== Assignment ==
Only one stretch of the data below is wanted: the lines from the one with "Viewport: 640px width, 550px" through the one with "Given: Select the Паспортная ёмкость row", repeated exactly.
---------- Exercise data
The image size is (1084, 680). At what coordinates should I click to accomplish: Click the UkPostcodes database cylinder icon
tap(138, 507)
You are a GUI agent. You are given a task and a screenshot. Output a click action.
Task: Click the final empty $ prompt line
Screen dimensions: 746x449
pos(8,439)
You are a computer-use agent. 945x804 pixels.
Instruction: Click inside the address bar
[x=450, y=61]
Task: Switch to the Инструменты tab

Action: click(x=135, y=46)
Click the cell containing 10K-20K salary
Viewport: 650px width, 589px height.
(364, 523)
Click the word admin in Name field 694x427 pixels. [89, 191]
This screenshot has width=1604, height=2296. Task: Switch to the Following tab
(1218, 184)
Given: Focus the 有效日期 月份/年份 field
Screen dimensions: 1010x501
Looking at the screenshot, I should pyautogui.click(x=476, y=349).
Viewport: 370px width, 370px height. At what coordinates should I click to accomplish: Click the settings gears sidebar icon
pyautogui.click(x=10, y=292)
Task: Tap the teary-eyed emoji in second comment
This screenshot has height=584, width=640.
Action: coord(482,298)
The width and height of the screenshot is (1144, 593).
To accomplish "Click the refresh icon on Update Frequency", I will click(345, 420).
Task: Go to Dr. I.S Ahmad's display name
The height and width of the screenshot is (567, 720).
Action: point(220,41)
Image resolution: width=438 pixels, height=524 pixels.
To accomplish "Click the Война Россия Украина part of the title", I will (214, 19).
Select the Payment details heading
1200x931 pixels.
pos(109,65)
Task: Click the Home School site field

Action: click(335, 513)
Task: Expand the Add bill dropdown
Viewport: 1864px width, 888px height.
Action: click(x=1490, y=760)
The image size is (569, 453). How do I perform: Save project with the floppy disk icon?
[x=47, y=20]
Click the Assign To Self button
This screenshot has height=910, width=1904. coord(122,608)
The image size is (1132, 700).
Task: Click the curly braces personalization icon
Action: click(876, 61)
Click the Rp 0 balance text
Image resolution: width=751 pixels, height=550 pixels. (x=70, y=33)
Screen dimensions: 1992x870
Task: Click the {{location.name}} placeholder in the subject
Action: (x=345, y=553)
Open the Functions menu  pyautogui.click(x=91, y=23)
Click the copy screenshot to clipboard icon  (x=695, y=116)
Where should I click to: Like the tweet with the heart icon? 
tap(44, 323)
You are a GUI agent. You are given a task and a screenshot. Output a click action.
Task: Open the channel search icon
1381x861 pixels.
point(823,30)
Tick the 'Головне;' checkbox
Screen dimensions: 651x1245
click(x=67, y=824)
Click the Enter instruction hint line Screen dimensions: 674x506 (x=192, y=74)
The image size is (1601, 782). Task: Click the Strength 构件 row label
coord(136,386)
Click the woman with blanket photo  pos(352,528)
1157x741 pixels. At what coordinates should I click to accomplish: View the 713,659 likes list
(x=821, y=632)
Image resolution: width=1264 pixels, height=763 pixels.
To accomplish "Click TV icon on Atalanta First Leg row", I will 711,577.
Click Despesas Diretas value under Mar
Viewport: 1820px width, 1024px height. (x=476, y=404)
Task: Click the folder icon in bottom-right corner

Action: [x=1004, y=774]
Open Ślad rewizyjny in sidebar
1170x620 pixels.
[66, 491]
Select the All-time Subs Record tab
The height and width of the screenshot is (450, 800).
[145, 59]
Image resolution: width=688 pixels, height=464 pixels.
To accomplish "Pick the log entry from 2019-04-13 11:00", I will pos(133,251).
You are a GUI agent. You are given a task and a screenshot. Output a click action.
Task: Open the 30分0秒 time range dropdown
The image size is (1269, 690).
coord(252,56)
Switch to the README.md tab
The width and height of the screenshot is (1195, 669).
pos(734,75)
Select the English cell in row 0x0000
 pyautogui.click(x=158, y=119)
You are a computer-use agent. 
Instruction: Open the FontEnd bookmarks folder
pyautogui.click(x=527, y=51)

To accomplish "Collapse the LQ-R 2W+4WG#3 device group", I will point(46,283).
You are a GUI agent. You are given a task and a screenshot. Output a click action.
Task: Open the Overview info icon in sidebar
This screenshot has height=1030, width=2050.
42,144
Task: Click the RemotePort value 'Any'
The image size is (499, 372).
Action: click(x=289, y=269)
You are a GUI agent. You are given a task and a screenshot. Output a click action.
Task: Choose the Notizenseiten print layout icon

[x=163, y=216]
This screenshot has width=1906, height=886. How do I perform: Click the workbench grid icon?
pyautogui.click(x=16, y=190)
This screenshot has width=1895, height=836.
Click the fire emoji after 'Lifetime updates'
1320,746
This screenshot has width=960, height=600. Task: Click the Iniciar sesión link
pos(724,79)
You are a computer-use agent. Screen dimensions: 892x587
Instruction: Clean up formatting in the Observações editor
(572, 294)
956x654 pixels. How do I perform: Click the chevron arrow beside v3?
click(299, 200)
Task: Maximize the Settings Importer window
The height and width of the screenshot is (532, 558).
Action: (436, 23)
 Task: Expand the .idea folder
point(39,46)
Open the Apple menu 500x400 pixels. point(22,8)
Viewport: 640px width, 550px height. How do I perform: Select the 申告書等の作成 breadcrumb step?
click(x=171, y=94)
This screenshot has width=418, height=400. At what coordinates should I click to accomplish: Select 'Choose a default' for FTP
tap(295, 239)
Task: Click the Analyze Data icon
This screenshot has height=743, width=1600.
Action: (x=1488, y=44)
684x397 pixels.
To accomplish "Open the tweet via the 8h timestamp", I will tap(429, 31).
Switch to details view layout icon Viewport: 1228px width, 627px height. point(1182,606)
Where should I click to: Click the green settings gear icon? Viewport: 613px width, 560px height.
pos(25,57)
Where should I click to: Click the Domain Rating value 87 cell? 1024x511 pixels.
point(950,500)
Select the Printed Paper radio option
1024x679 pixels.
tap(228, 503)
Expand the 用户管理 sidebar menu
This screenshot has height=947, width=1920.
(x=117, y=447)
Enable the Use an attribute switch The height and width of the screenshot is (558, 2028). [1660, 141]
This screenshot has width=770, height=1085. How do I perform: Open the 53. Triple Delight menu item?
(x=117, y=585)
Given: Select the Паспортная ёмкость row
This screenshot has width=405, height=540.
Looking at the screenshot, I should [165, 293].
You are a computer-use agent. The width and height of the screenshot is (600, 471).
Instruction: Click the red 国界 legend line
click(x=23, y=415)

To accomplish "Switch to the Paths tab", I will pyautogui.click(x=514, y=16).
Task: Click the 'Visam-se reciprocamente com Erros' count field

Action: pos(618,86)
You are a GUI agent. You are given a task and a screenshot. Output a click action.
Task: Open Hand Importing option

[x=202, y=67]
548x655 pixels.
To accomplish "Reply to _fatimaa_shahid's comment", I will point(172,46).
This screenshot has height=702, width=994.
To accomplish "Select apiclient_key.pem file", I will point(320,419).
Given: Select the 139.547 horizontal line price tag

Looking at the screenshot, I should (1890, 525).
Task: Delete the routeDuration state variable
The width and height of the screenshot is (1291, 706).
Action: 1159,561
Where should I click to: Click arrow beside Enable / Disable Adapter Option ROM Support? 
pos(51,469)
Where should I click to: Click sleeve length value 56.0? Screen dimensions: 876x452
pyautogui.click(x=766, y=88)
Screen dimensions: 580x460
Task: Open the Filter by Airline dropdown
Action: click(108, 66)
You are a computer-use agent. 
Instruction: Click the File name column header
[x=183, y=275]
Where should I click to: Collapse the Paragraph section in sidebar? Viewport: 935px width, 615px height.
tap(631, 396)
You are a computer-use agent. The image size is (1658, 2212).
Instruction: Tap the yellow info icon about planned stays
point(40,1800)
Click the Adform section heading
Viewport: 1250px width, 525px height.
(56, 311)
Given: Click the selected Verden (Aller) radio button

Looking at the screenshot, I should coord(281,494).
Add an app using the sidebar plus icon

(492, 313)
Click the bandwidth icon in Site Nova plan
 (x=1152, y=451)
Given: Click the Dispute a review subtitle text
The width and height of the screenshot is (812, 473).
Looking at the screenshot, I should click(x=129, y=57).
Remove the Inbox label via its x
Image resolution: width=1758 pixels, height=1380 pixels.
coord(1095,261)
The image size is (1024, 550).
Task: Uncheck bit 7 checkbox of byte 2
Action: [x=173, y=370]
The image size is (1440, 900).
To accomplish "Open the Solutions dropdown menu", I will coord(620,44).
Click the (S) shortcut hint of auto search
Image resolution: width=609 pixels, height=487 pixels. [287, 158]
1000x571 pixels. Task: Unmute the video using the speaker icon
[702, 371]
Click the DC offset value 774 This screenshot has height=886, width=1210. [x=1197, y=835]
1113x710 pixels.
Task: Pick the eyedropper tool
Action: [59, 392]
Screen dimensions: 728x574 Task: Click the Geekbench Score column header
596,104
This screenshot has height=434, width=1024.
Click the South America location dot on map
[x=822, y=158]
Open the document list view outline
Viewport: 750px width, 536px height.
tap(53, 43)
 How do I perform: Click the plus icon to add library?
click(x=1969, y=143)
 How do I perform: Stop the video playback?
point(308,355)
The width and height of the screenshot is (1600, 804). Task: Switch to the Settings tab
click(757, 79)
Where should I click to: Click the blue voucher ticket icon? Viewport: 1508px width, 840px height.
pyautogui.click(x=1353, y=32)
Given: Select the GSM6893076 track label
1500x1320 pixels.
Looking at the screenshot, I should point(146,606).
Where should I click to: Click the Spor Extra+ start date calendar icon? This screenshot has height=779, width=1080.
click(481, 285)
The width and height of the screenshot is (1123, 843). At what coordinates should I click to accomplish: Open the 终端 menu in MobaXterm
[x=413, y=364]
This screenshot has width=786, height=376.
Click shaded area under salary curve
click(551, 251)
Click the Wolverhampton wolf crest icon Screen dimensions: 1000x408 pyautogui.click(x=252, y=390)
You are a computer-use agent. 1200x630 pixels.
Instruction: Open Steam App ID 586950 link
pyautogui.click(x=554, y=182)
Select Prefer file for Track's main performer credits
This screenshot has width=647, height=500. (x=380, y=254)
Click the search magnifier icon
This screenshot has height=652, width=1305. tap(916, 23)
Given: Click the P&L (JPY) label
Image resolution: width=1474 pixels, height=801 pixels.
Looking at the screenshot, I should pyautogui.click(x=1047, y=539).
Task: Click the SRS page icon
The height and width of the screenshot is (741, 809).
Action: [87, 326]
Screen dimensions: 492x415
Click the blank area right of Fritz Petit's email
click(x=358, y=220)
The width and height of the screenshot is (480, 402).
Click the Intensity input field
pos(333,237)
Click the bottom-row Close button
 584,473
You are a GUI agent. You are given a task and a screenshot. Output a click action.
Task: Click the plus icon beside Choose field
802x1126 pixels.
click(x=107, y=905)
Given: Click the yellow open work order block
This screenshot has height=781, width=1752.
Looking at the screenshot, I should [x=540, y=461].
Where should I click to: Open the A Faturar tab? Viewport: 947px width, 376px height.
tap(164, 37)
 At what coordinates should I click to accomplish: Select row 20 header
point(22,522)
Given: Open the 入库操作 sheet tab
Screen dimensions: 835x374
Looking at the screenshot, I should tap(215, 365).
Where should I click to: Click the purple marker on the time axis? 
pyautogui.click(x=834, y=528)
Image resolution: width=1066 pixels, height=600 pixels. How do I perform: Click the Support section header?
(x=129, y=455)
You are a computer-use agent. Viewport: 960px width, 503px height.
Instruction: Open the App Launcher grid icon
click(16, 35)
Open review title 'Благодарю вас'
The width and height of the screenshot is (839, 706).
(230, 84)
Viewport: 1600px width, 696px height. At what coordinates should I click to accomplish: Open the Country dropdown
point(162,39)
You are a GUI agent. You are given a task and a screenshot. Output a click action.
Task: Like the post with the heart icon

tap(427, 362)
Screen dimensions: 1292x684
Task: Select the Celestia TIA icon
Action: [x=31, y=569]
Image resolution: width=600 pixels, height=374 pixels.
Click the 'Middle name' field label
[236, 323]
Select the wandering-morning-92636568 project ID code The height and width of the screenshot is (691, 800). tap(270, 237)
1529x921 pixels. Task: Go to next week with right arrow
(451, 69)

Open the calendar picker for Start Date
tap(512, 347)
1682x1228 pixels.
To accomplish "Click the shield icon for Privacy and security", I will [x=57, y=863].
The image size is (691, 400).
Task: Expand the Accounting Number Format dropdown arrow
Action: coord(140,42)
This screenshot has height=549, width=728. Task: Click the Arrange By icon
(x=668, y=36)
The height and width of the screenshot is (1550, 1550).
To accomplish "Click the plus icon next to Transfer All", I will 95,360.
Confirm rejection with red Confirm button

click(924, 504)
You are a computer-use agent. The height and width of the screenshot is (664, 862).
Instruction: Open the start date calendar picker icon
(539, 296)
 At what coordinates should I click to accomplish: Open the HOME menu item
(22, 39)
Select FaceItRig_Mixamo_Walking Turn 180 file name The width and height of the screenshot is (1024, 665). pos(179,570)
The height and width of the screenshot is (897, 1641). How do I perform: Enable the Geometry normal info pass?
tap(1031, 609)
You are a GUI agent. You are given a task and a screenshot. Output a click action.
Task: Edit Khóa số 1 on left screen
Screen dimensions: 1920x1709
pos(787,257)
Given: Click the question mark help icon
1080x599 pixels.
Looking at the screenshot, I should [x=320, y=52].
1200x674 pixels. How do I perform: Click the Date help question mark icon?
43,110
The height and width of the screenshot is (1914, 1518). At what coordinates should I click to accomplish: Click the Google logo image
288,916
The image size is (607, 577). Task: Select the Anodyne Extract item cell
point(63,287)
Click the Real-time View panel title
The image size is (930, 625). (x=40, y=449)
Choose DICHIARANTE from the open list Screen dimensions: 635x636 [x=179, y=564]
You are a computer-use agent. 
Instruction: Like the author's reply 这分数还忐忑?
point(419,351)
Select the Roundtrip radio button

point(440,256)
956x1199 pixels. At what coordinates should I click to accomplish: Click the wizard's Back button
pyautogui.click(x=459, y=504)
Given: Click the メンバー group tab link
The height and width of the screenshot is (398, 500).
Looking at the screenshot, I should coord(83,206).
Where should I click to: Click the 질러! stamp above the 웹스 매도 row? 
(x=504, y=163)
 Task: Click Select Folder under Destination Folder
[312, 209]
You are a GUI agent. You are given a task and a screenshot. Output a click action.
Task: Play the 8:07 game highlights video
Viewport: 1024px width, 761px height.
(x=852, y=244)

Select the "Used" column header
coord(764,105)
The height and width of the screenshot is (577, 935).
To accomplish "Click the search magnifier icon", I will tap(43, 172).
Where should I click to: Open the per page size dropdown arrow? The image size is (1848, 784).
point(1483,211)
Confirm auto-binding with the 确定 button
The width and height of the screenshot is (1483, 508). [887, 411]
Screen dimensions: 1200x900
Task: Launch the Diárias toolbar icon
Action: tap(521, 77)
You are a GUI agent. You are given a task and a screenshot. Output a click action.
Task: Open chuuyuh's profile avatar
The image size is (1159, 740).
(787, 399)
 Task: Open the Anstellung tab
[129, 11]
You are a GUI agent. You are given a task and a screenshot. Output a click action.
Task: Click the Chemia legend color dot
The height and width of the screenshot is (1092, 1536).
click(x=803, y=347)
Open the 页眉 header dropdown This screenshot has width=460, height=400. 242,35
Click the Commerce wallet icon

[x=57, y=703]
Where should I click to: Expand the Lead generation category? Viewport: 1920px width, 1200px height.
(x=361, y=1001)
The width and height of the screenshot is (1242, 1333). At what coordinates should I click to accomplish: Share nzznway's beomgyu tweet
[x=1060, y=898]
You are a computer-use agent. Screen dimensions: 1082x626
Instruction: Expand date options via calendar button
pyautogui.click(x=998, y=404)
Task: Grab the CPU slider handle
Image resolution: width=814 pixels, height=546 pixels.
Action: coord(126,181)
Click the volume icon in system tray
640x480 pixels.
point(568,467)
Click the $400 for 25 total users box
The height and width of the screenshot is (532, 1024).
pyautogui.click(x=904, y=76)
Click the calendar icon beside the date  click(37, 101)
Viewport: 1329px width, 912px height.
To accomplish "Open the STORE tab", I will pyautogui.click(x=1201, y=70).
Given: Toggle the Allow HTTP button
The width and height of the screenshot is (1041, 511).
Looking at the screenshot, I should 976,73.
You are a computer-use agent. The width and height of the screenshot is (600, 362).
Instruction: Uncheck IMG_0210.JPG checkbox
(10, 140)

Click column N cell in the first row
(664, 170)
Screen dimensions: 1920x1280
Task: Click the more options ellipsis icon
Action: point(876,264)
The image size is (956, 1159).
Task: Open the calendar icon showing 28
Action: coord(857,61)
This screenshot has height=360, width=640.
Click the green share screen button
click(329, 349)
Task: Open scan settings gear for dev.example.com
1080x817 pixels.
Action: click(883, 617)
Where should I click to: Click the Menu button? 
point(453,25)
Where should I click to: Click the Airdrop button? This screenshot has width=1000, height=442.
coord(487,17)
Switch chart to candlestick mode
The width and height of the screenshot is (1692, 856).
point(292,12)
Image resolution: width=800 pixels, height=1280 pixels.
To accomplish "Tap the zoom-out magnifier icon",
--------------------
== Reply ==
Viewport: 640px width, 550px height. How do I perform: Select the 申告書等の作成 breadcrumb step?
click(x=171, y=94)
This screenshot has width=418, height=400. At what coordinates should I click to accomplish: Select 'Choose a default' for FTP
tap(295, 239)
Task: Click the Analyze Data icon
This screenshot has height=743, width=1600.
Action: (x=1488, y=44)
684x397 pixels.
To accomplish "Open the tweet via the 8h timestamp", I will tap(429, 31).
Switch to details view layout icon Viewport: 1228px width, 627px height. point(1182,606)
Where should I click to: Click the green settings gear icon? Viewport: 613px width, 560px height.
pos(25,57)
Where should I click to: Click the Domain Rating value 87 cell? 1024x511 pixels.
point(950,500)
Select the Printed Paper radio option
1024x679 pixels.
tap(228, 503)
Expand the 用户管理 sidebar menu
This screenshot has height=947, width=1920.
(x=117, y=447)
Enable the Use an attribute switch The height and width of the screenshot is (558, 2028). [1660, 141]
This screenshot has width=770, height=1085. How do I perform: Open the 53. Triple Delight menu item?
(x=117, y=585)
Given: Select the Паспортная ёмкость row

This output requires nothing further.